All right. So, there are lots of Auth IDs. We’ve kind of looked at the top 10 consumers. Now we notice here that there’s one Auth ID that has really large sync I/O wait times, and it’s compressing the scale for everybody else. So let me just go ahead and remove that particular Auth ID. And now that we do that, we have identified the Auth ID that had a very large sync I/O wait time and now had a dramatic decrease in that wait time. And we can see now when it occurred. It looks like the benefit began in the 8:00 PM hour on 6/30 here. Now I’ve got access to this data at 15-minute intervals, so let me go down to that level. And now that I do that, I see that it looks like it was particularly an interval beginning at 8:15 that experienced the benefit pretty much throughout its entire time period.

So, we’ve isolated the change to an Auth ID here, beginning with CCS, and we have narrowed it down to a very specific point in time here. So, let’s go ahead and capture that in this particular dashboard. Now,  as you may have already guessed in real life, this huge improvement resulted from a SQL change. In this case, it involved de-normalized tables to avoid running summarization calculations on child rows.

All right. So, this change created a very dramatic improvement in sync I/O wait times. So let’s see if it also impacted those other three key elapsed time metrics that we were highlighting. So let’s go ahead and bring those back in here, the GCP time, the zIIP time, and the other read I/O time.

So, when I look at those, we see that that change also had created dramatic improvements in the GCP time and in the zIIP time, in both cases greater than 80% reductions in both of those types of CPU. All right. And if you were with us in the Db2 Statistics session that this big improvement in sync I/O wait time surfaced as we were analyzing buffer pools 20 and 21, a data and index pair buffer pools.

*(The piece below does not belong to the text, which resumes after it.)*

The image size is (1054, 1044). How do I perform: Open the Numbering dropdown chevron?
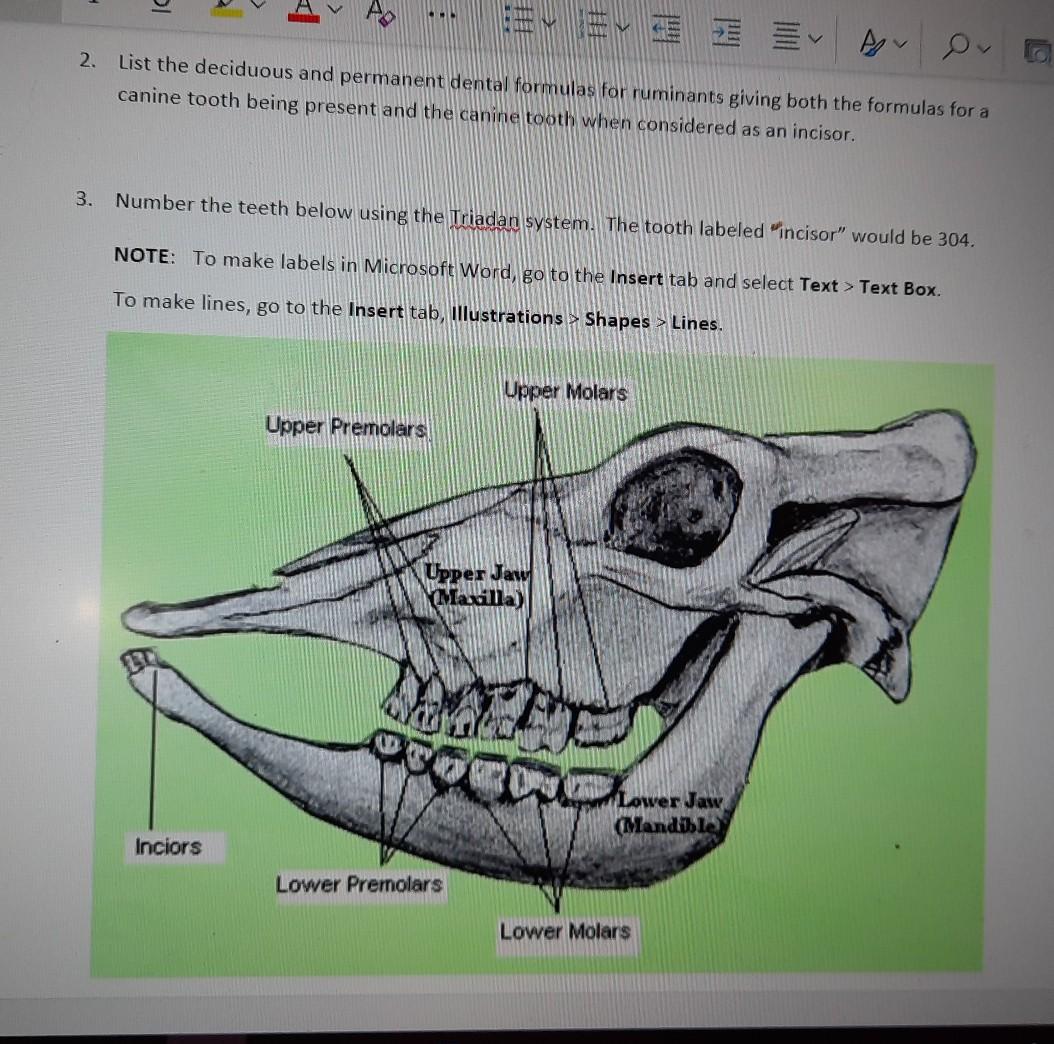click(623, 28)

So let’s go ahead and look for that Auth ID, now let’s look at the sync Read I/Os by buffer pool. And again, let’s look at those over time. In this case, I’m going to need to actually bump up the scale. All right. And when we do that, we can see massive improvements in the volume of sync Read I/Os for this. Buffer pool 20 was the data buffer pool and buffer pool 21 is the index buffer pool. So, for 21, it goes from like 2000 I/Os per commit to something around 200 I/Os per commit. So very dramatic savings there.

Now to supplement this Auth ID finding, another thing we might choose to look at is to leverage the IFCID 199 data that captures buffer pool statistics at the data set level and to identify the impact of this change in sync Read I/Os by page set. So again, we said buffer pool 21 had a huge improvement. So let’s go ahead. And so here are the page sets that are in that buffer pool. Again, let’s go ahead and look at this over time and look at it across the entire week.

And when we do that, we can see now that this particular page set experienced a huge drop in sync I/Os. So, in our case study here that started with identifying a significant performance change, which emerged during a buffer pool tuning analysis exercise, we identified that the symptom was a decrease in database sync I/O wait time in the DDF workload and we leveraged the accounting, along with the IFCID 199 data, to isolate the driver of that change. We identified correlations both with a specific auth ID and with a page set, and through the accounting data, we were able the pinpoint the time of the change basically 8:15 PM on 6/30.